→ **Excerpted passage**
□ □ □ □ □ □ □

Has relief become the enemy development?

Alliance magazine

Has relief become the enemy of development? Krisno Nimpuno of the Netherlands-Based Disaster and Emergency Research Centre would answer ‘yes’ to this question. He believes that so-called disasters are caused by our failure to take measures to reduce vulnerability, and that relief efforts make things worse rather than better. Not surprisingly, Will Day, Director of CARE International UK, disagrees with him.

Krisno Nimpuno

Disasters are caused not by natural hazards but by human vulnerability, our failure to adjust our lives to the known hazards around us.

Some natural hazards are natural phenomena beyond human control. Others can be caused by human manipulation of nature. Widespread deforestation has brought droughts, floods and landslides to many new areas. The enormous floods in Mozambique last year, for example, were caused partly by large development projects, such as dams and agricultural schemes, without proper measures to cope with the increased water run-off these caused. Agriculture may destroy the fragile soils where nomadic grazing is sustainable. Desertification is a glaring example of the tremendous destructive impact of misguided development.

□ □ □ □ □ □ □

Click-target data
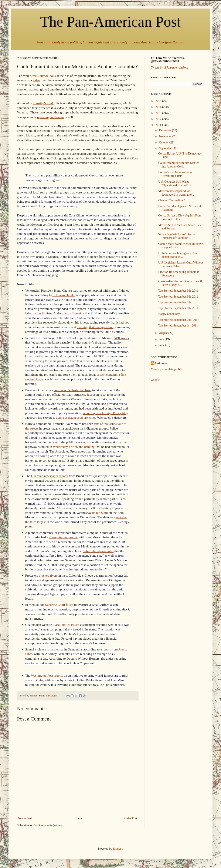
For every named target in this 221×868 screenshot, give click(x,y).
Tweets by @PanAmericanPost (169, 67)
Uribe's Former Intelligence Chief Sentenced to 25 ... (178, 255)
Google (155, 380)
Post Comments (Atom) (47, 825)
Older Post (131, 818)
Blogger (117, 849)
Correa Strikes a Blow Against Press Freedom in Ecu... (180, 217)
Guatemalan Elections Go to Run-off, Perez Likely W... (181, 283)
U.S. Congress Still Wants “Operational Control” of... (176, 183)
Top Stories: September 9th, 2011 (178, 290)
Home (78, 818)
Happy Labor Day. (169, 314)
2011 (159, 125)
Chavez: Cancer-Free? (172, 200)
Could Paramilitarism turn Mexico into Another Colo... (179, 165)
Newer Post (25, 818)
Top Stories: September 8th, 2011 (178, 297)
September (165, 148)
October (164, 143)
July (162, 339)
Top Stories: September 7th (175, 302)
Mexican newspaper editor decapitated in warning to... (176, 193)
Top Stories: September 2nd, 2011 (179, 320)
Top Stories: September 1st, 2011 (178, 326)
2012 (159, 119)
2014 (159, 107)
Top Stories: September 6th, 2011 (178, 308)
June (162, 345)
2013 (159, 113)
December (165, 130)
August (163, 333)
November (165, 136)
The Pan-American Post (110, 22)
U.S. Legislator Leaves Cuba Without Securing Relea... (181, 264)
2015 (159, 101)
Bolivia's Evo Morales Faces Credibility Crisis (175, 174)
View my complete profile (167, 369)
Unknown (161, 363)
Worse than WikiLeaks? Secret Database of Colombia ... (177, 236)
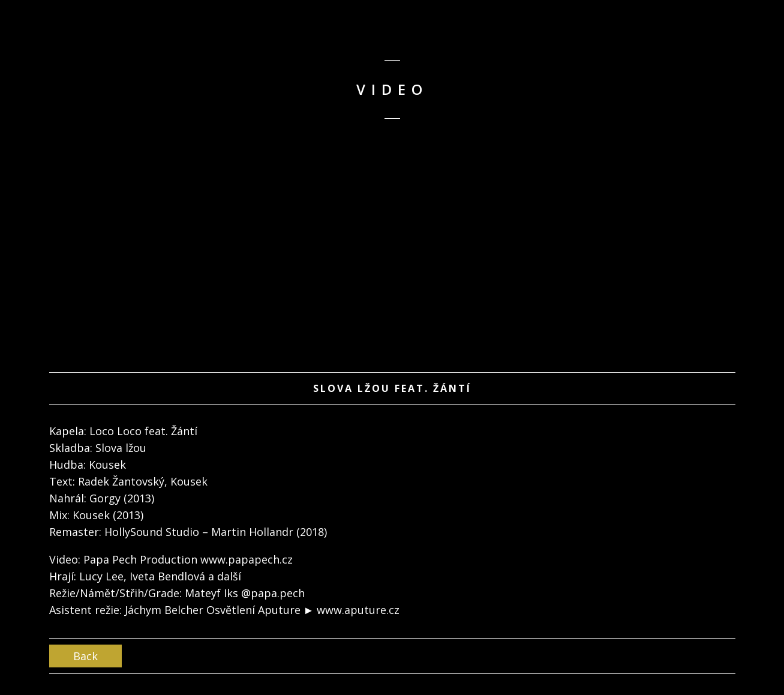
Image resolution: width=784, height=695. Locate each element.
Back (85, 656)
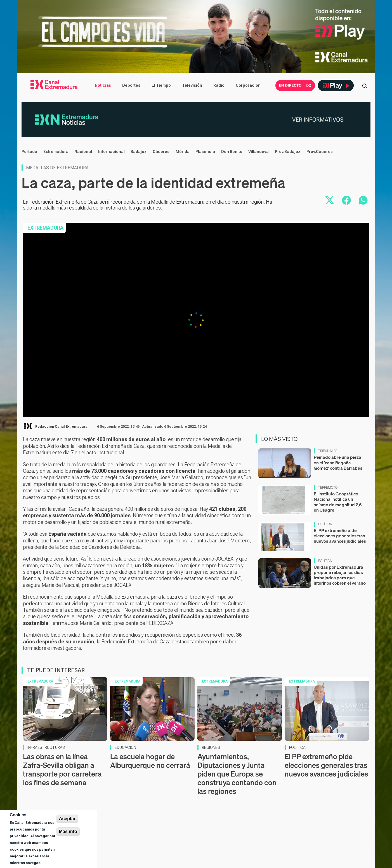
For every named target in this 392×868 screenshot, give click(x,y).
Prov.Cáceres (320, 152)
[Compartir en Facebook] (346, 200)
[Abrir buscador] (364, 85)
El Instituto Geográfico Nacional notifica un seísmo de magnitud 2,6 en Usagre (338, 502)
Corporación (248, 85)
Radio (219, 85)
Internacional (111, 152)
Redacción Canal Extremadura (61, 427)
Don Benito (232, 152)
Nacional (83, 152)
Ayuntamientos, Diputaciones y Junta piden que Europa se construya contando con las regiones (237, 774)
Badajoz (138, 152)
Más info (68, 832)
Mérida (183, 152)
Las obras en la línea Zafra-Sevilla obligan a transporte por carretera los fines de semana (62, 770)
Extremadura (56, 152)
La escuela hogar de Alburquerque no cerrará (150, 761)
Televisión (192, 85)
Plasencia (205, 152)
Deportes (131, 85)
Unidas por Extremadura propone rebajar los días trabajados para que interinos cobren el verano (340, 575)
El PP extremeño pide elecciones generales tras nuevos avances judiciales (340, 535)
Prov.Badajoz (288, 152)
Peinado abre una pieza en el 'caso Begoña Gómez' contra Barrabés (338, 462)
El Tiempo (161, 85)
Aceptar (67, 818)
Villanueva (258, 152)
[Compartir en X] (329, 200)
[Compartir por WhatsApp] (363, 200)
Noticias (103, 85)
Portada (29, 152)
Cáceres (161, 152)
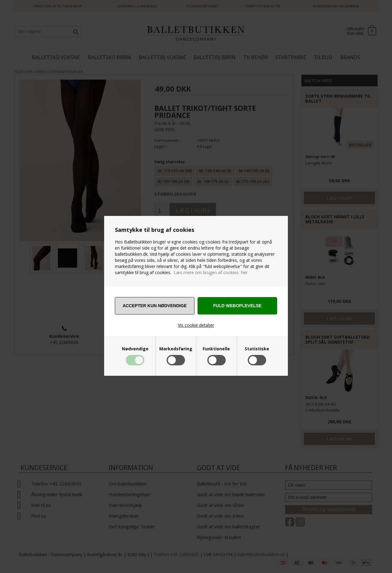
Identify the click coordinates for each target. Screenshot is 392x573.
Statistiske (257, 349)
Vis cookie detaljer (196, 325)
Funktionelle (216, 349)
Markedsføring (176, 349)
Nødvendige (135, 349)
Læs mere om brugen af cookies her (210, 272)
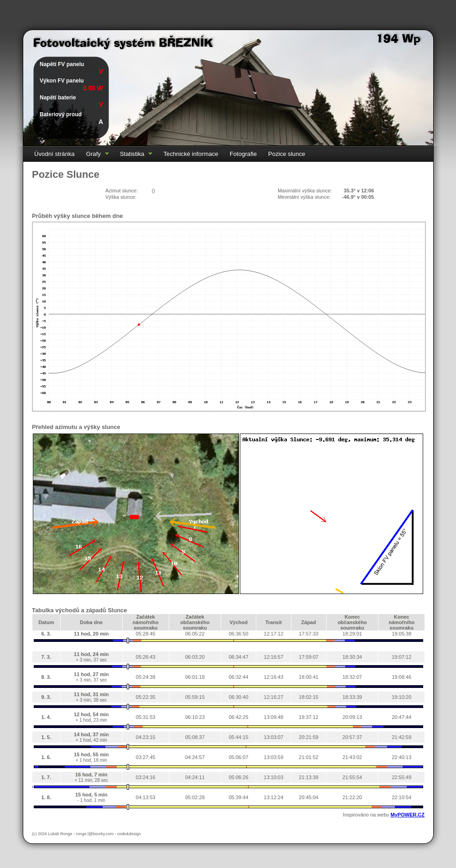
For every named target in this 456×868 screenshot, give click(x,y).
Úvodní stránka (54, 154)
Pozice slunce (286, 154)
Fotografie (243, 154)
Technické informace (191, 154)
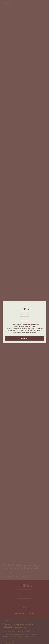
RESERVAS (24, 338)
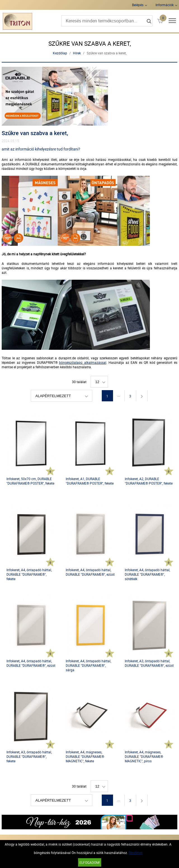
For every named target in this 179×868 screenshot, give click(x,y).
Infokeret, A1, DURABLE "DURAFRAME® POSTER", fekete (90, 481)
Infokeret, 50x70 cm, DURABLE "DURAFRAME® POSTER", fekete (30, 481)
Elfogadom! (90, 862)
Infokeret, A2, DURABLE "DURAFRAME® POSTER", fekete (149, 481)
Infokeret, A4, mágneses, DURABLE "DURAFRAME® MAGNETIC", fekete (85, 756)
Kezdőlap (60, 53)
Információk (165, 5)
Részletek (136, 852)
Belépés (138, 5)
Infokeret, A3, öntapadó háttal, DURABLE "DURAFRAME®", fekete (29, 756)
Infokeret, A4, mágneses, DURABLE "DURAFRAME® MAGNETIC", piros (144, 756)
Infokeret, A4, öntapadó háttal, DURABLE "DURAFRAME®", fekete (29, 574)
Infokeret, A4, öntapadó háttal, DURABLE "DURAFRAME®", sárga (88, 665)
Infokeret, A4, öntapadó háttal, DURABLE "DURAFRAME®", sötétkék (147, 574)
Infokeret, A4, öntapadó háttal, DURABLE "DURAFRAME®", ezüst (90, 572)
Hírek (77, 53)
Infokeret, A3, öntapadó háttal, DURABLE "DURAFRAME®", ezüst (149, 663)
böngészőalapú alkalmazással (82, 362)
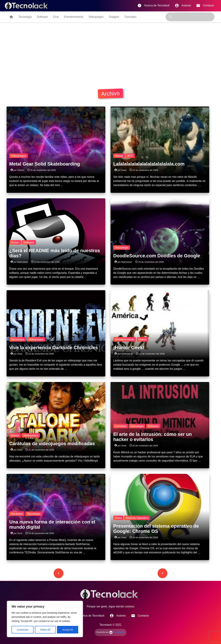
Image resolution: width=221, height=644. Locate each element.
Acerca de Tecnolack (154, 6)
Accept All (68, 630)
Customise (22, 630)
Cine (56, 17)
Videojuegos (96, 17)
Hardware (17, 514)
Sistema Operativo (137, 518)
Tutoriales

□ □ □ □ □ □ □

→ **Work to complete**
a) Going by the article on relief and development, list every hazard it says widespread deforestation has brought to many new areas.
b) From the article on relief and development, return the passage from "Has relief become the enemy development?" up to and including "disagrees with him.".

→ **Results by task**
a) droughts, floods, landslides

b)
Has relief become the enemy development?

Alliance magazine

Has relief become the enemy of development? Krisno Nimpuno of the Netherlands-Based Disaster and Emergency Research Centre would answer ‘yes’ to this question. He believes that so-called disasters are caused by our failure to take measures to reduce vulnerability, and that relief efforts make things worse rather than better. Not surprisingly, Will Day, Director of CARE International UK, disagrees with him.